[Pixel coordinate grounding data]
******************************
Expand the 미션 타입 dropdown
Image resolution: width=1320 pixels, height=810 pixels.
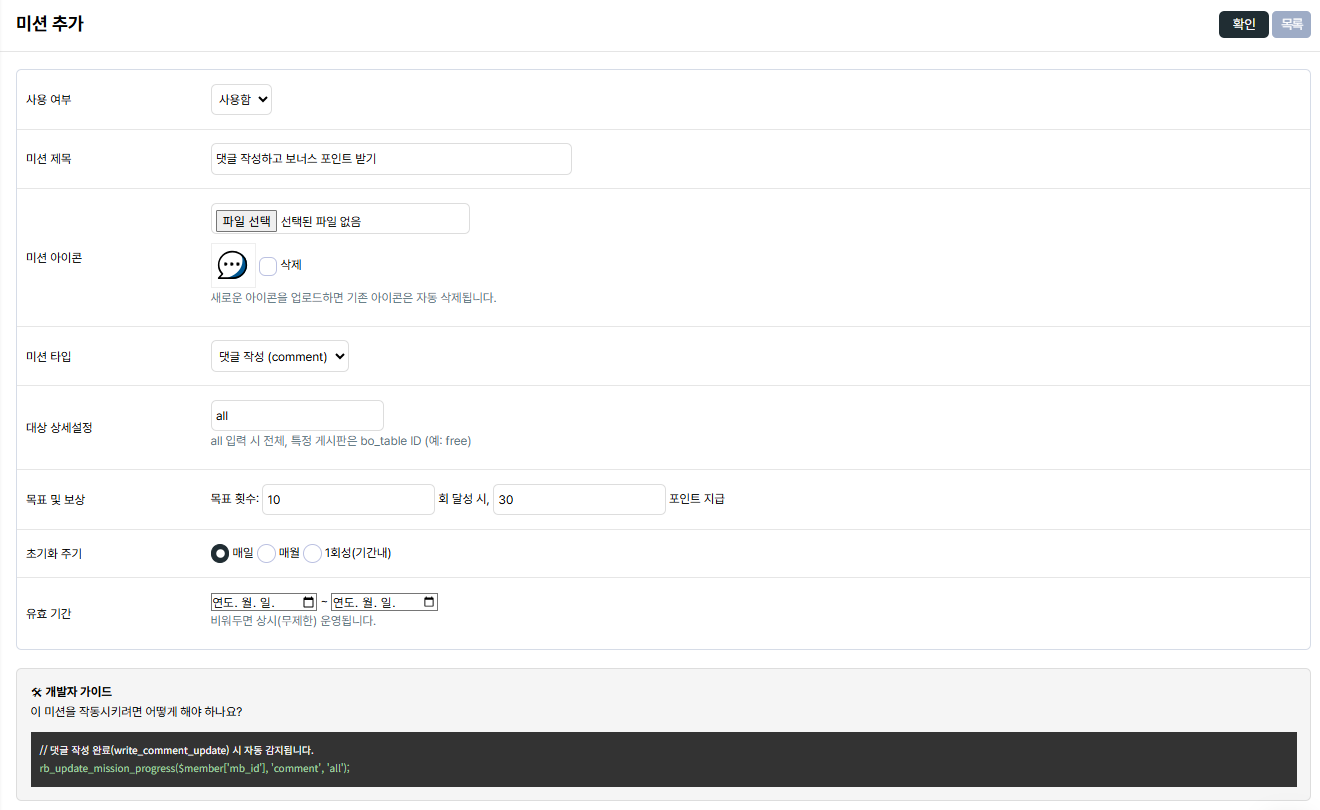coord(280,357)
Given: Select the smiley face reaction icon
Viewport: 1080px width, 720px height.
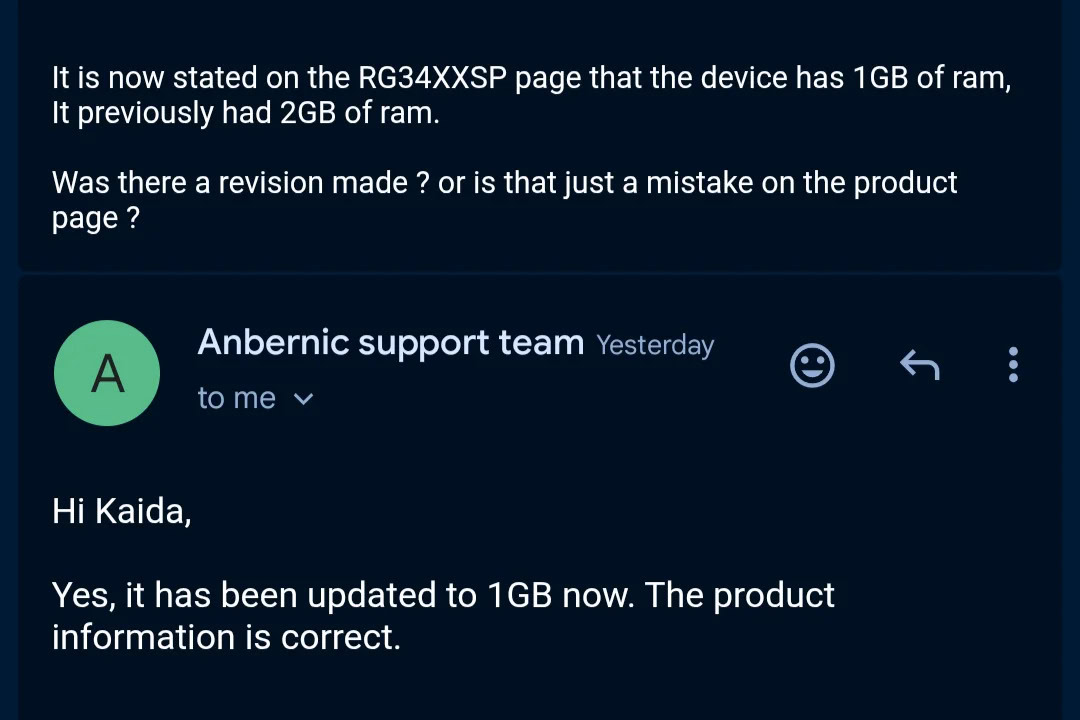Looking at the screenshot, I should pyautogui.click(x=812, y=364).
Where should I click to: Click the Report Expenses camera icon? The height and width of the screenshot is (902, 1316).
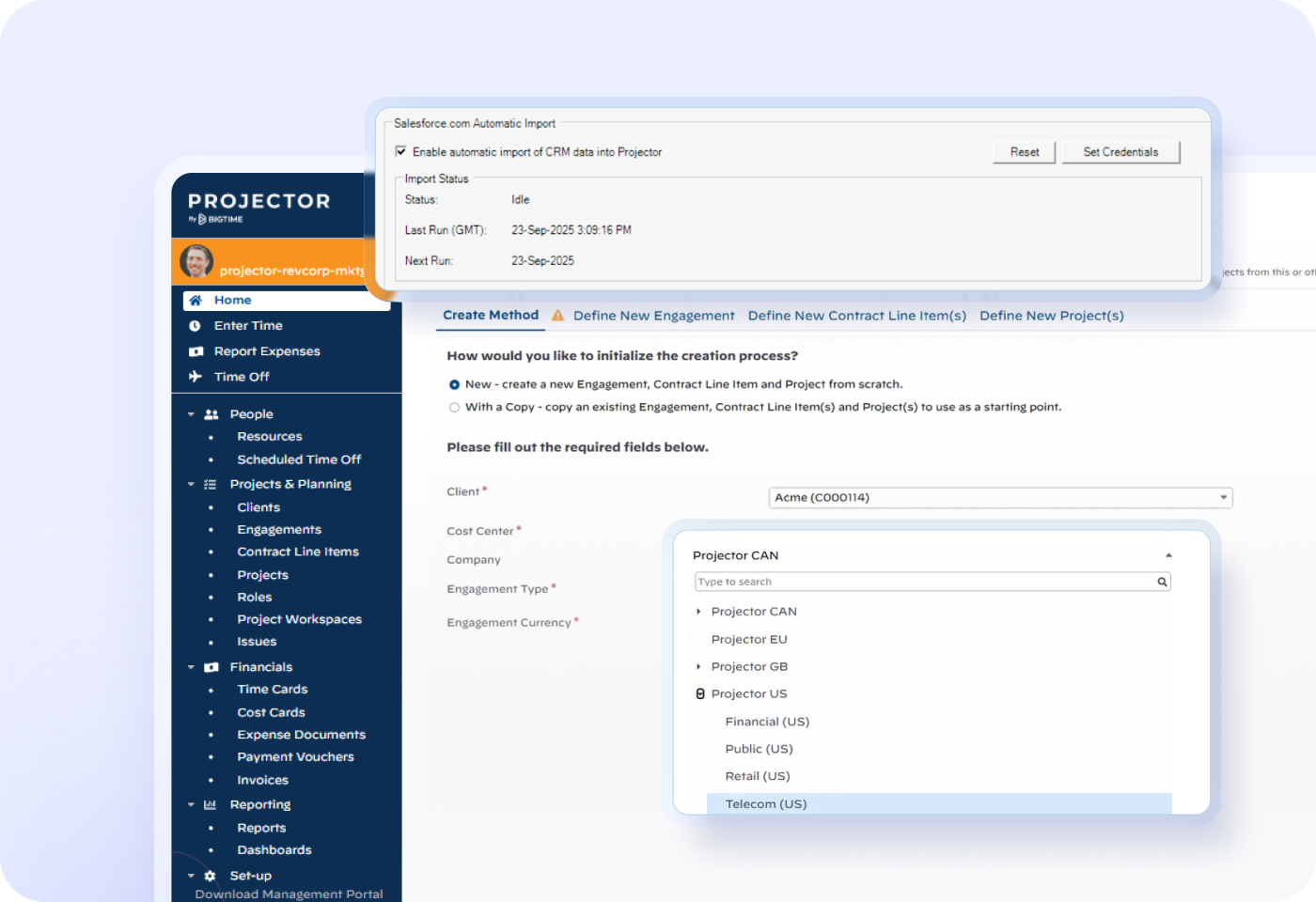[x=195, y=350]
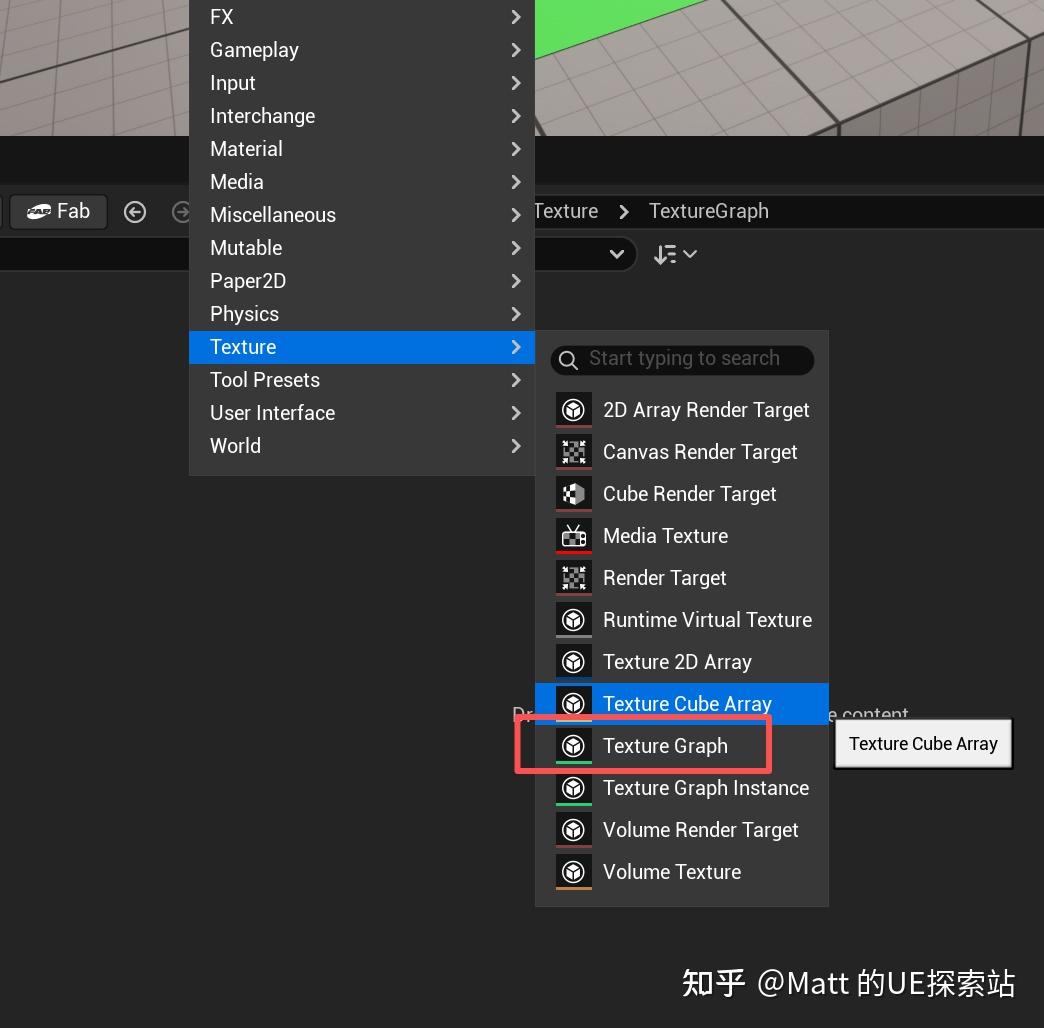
******************************
**ACTIVITY:**
The data above must be reproduced exactly, without any of its pictures.

**TASK OUTPUT:**
Expand the 미션 타입 dropdown
Image resolution: width=1320 pixels, height=810 pixels.
coord(280,357)
Given: Select the smiley face reaction icon
Viewport: 1080px width, 720px height.
Looking at the screenshot, I should pyautogui.click(x=812, y=364).
Where should I click to: Click the Report Expenses camera icon? The height and width of the screenshot is (902, 1316).
[x=195, y=350]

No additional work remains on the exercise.